<<<<

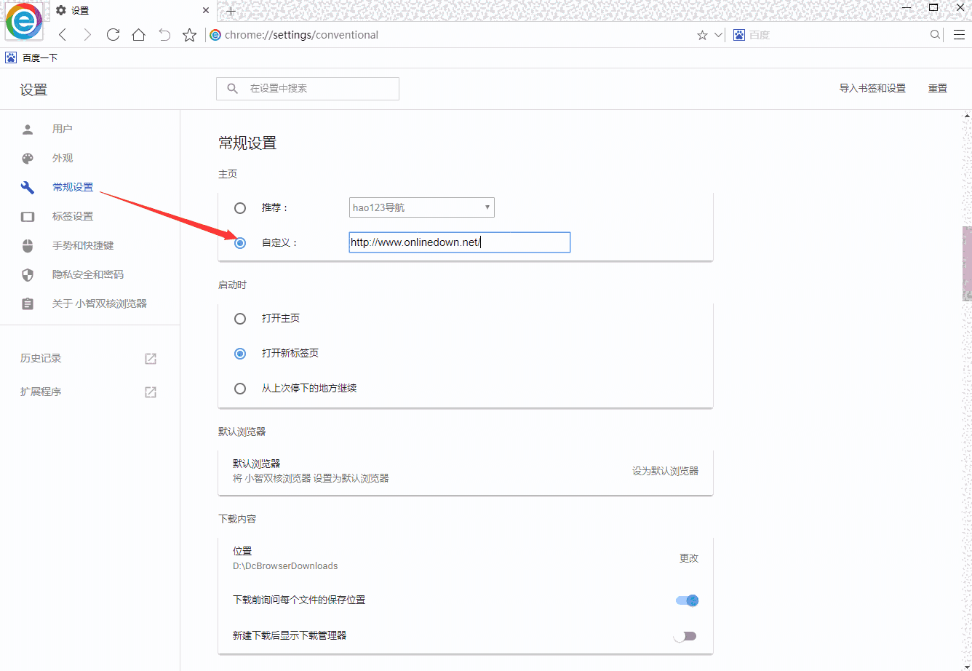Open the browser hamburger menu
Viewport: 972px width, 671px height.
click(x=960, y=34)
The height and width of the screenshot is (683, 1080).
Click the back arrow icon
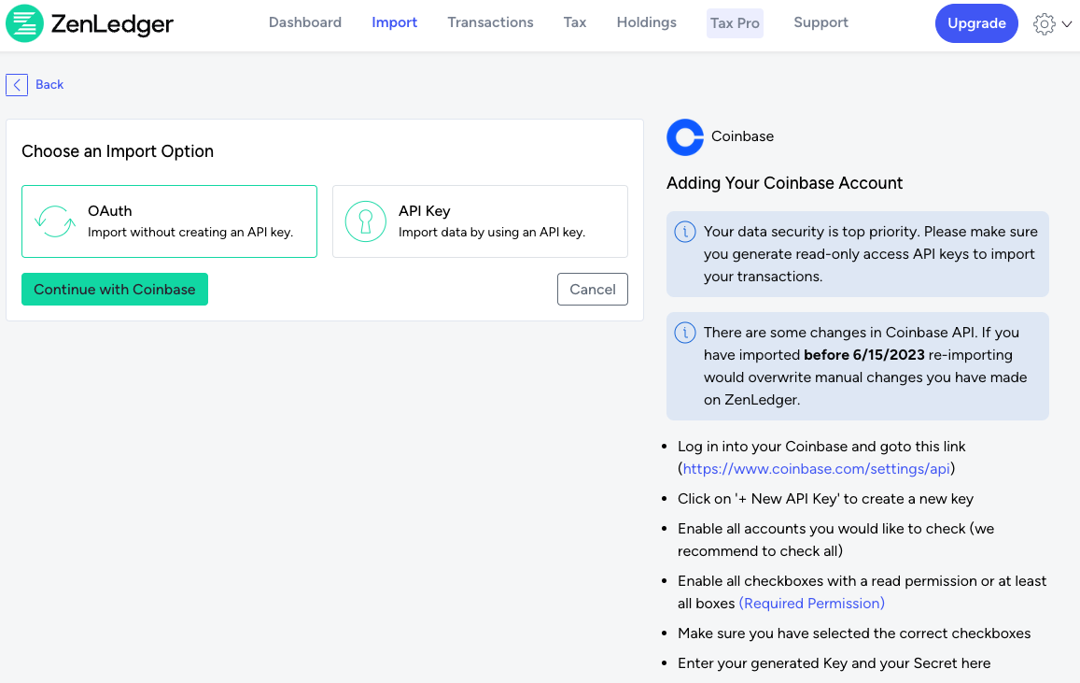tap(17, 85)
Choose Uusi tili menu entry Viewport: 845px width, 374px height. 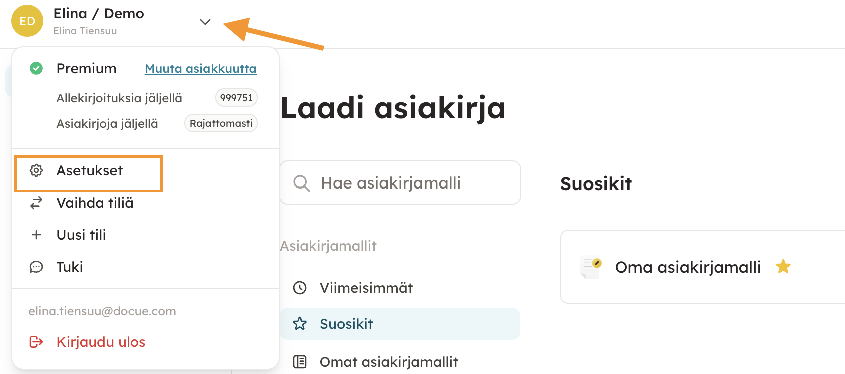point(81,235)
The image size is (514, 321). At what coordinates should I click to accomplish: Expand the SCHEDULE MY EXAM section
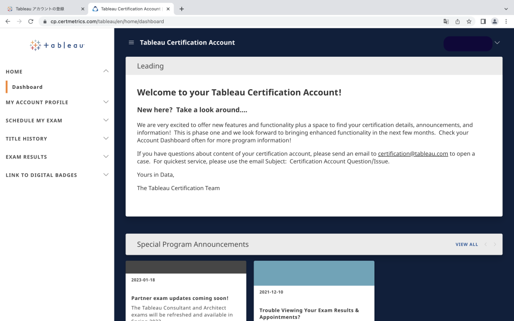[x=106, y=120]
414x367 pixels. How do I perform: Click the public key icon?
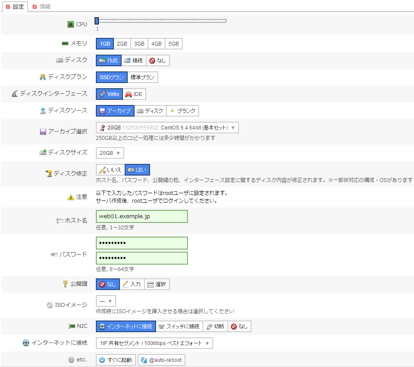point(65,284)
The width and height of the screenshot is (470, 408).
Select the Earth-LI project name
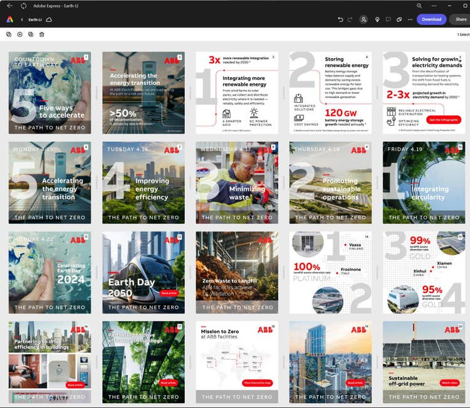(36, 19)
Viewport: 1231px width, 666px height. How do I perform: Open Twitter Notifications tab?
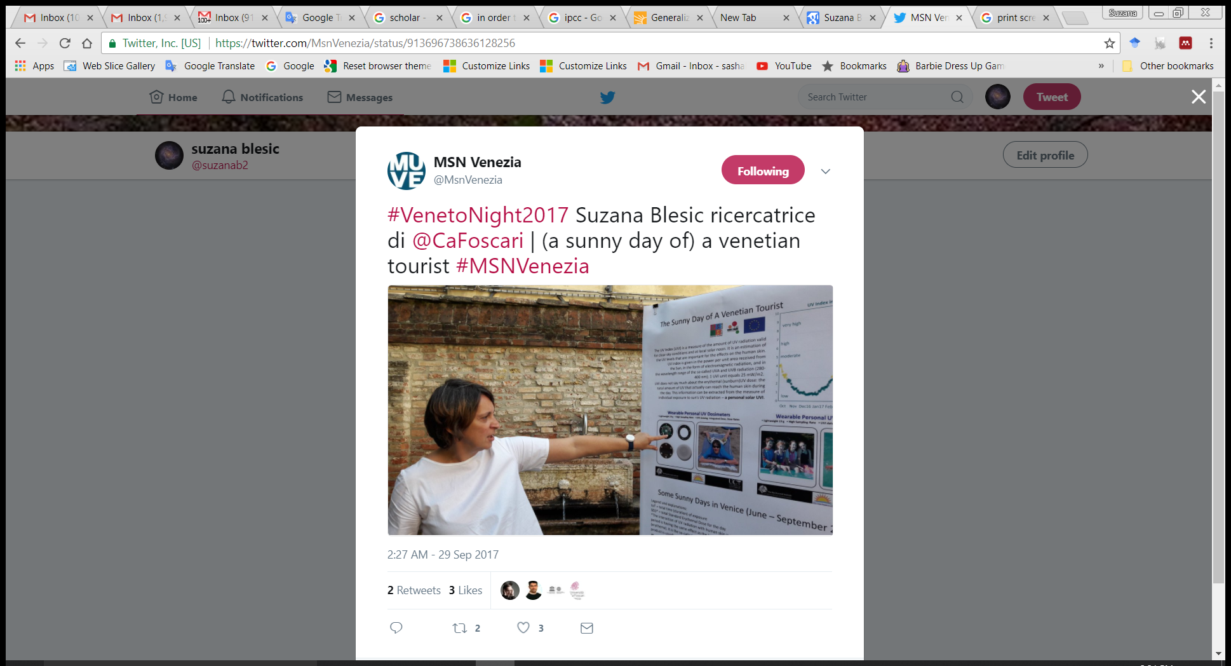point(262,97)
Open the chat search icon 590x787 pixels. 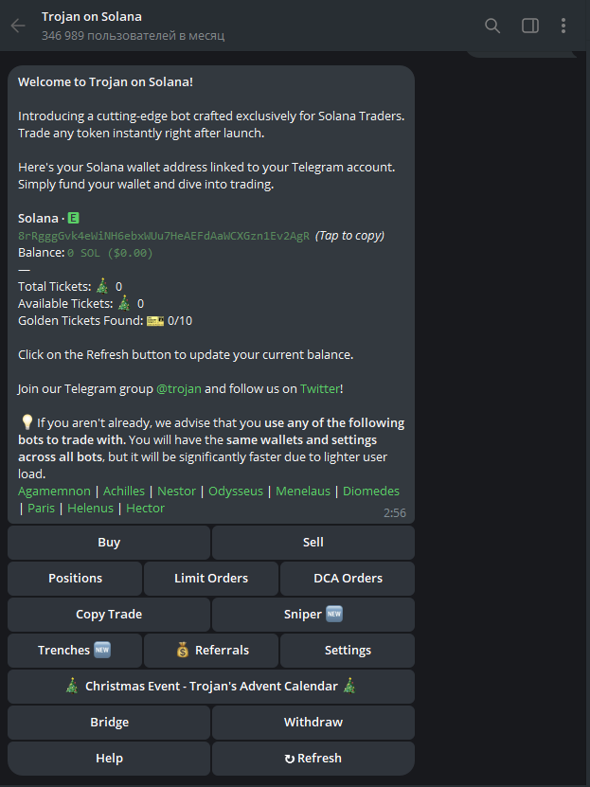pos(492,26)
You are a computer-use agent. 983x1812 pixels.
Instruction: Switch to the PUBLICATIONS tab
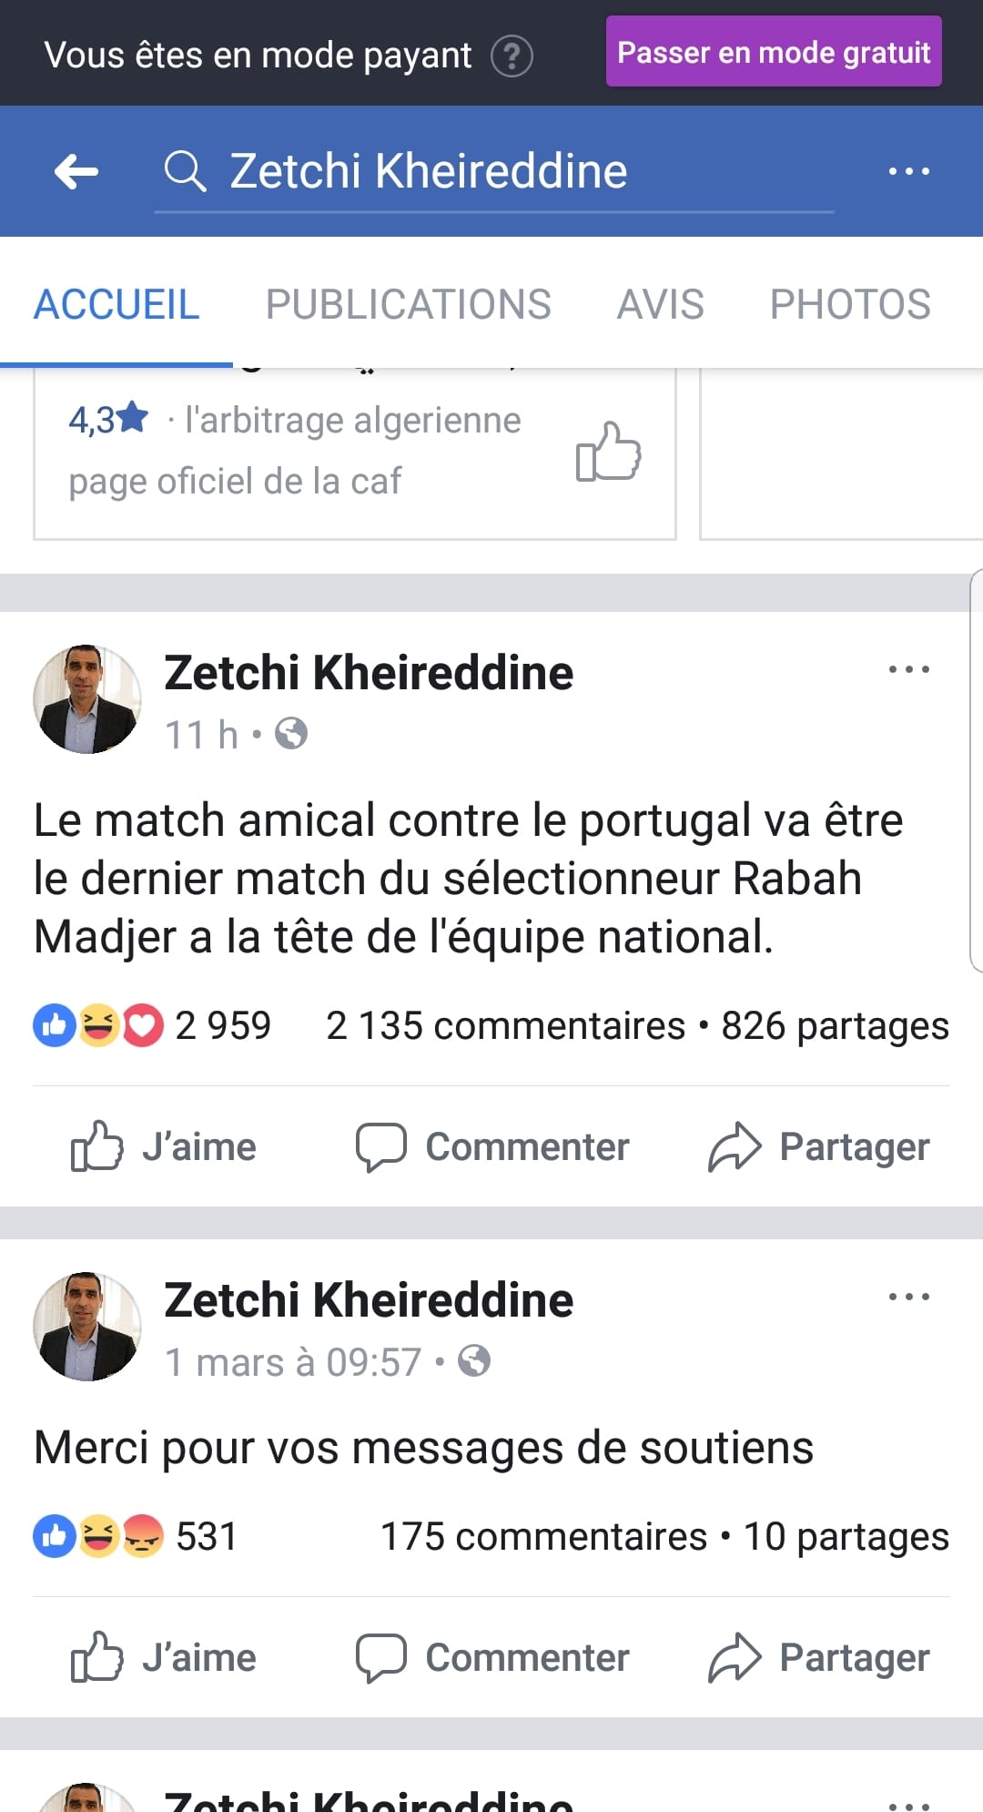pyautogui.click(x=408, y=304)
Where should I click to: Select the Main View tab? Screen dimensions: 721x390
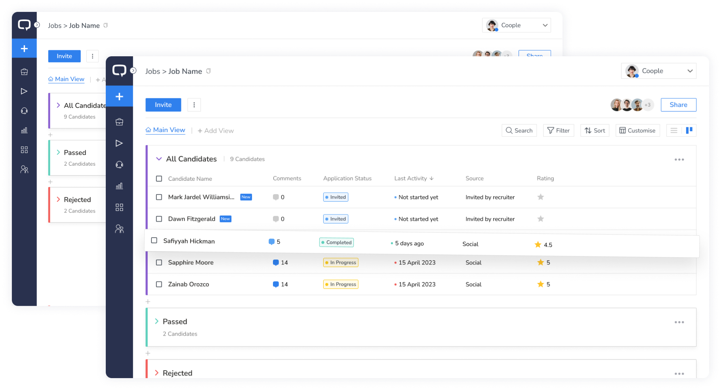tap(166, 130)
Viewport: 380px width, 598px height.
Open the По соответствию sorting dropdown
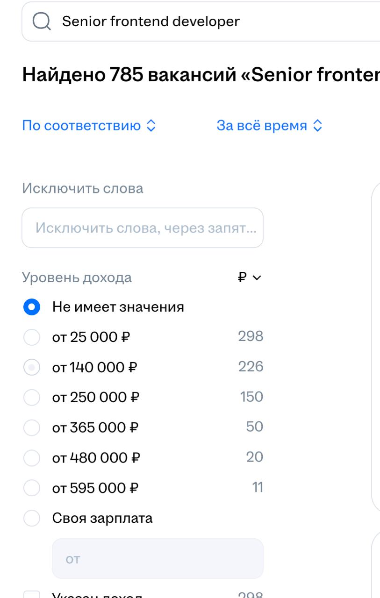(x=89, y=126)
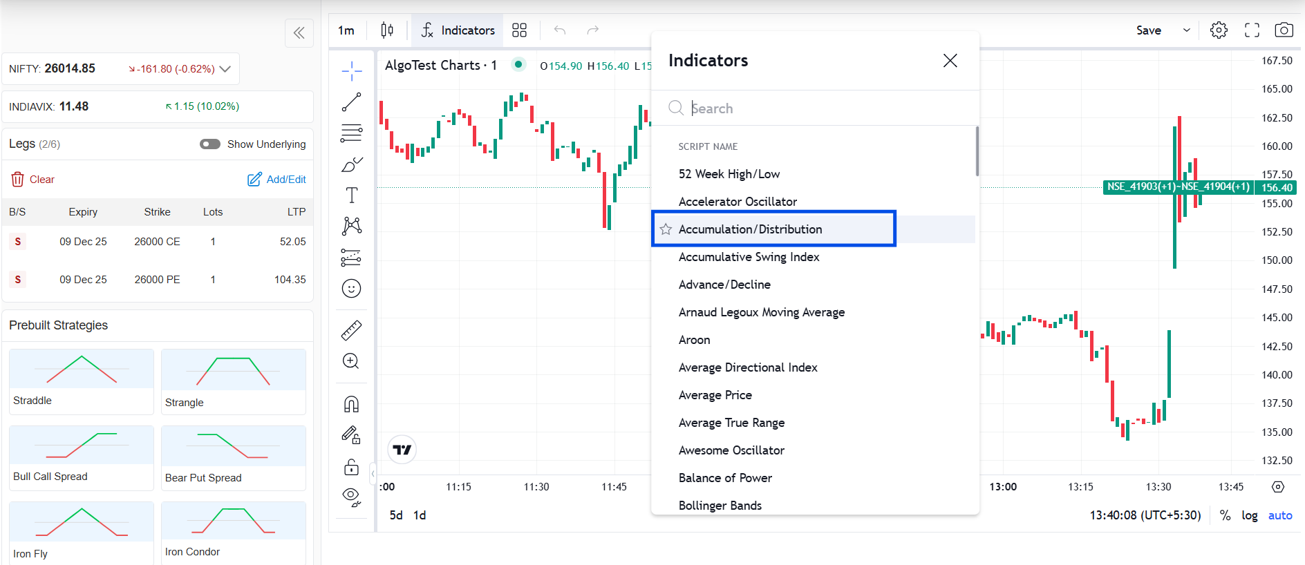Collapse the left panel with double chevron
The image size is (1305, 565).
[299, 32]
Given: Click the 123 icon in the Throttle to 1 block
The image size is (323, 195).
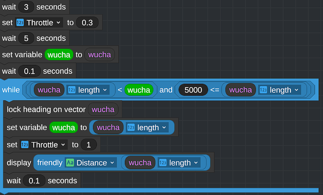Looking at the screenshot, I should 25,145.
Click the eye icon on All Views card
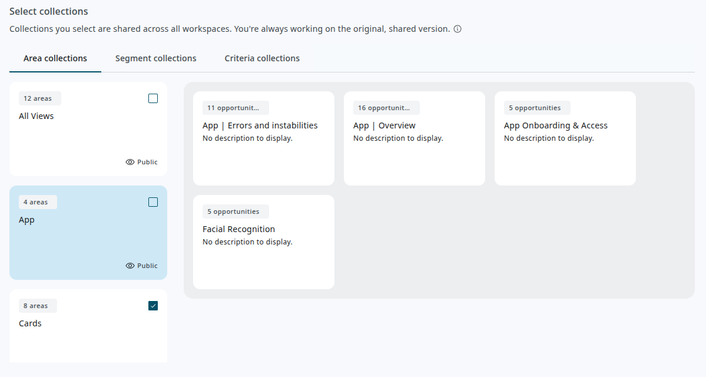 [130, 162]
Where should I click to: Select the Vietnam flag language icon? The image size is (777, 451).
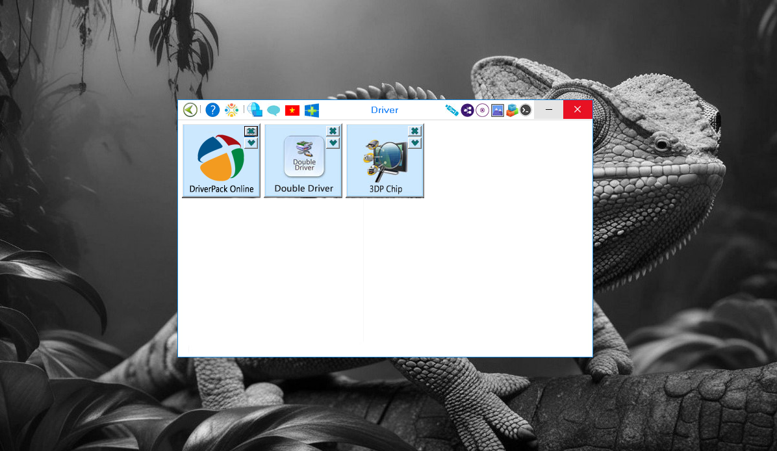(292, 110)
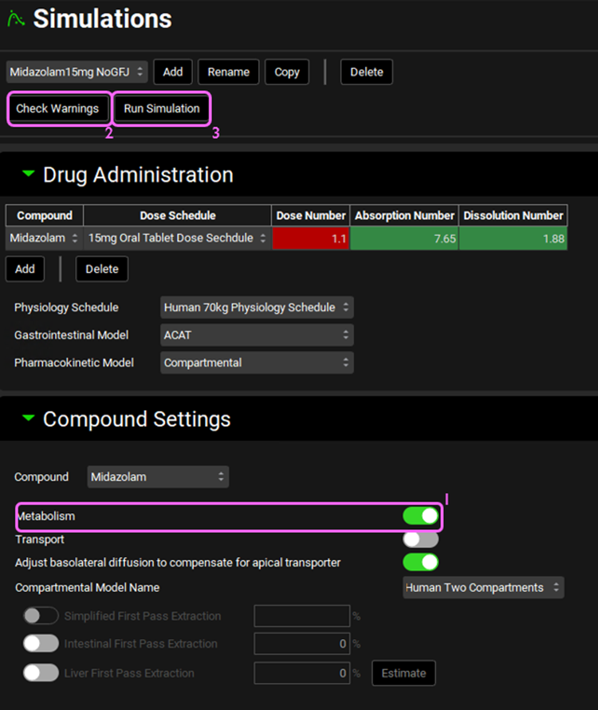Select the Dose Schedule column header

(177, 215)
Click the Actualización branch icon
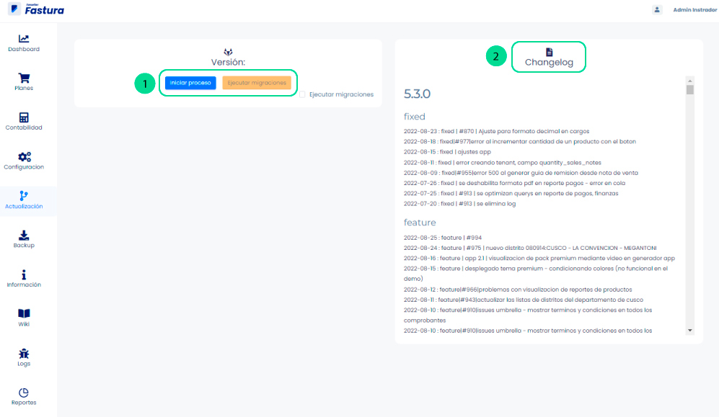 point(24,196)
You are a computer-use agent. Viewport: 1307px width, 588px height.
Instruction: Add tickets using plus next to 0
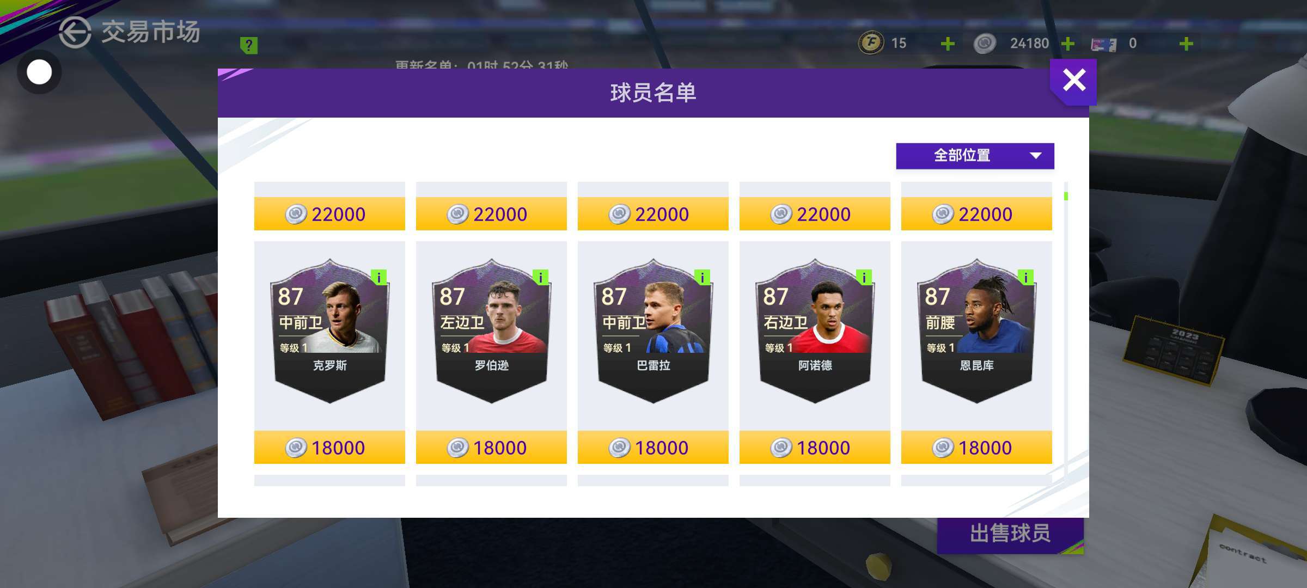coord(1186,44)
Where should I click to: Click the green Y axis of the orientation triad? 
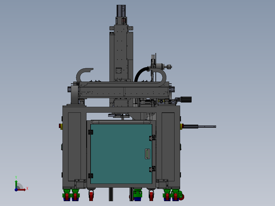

>>>>

** Problem to solve **
Reproduce, exactly and only, the lines of the records above starting at the line with "Viewport: 380px width, 598px height." and ending at the line with "Given: Click the", both included. Leave every picture out.

** Your response **
Viewport: 380px width, 598px height.
Open the По соответствию sorting dropdown
(x=89, y=126)
Collapse the left panel with double chevron
The image size is (1305, 565).
[299, 32]
Given: Click the 123 icon in the Throttle to 1 block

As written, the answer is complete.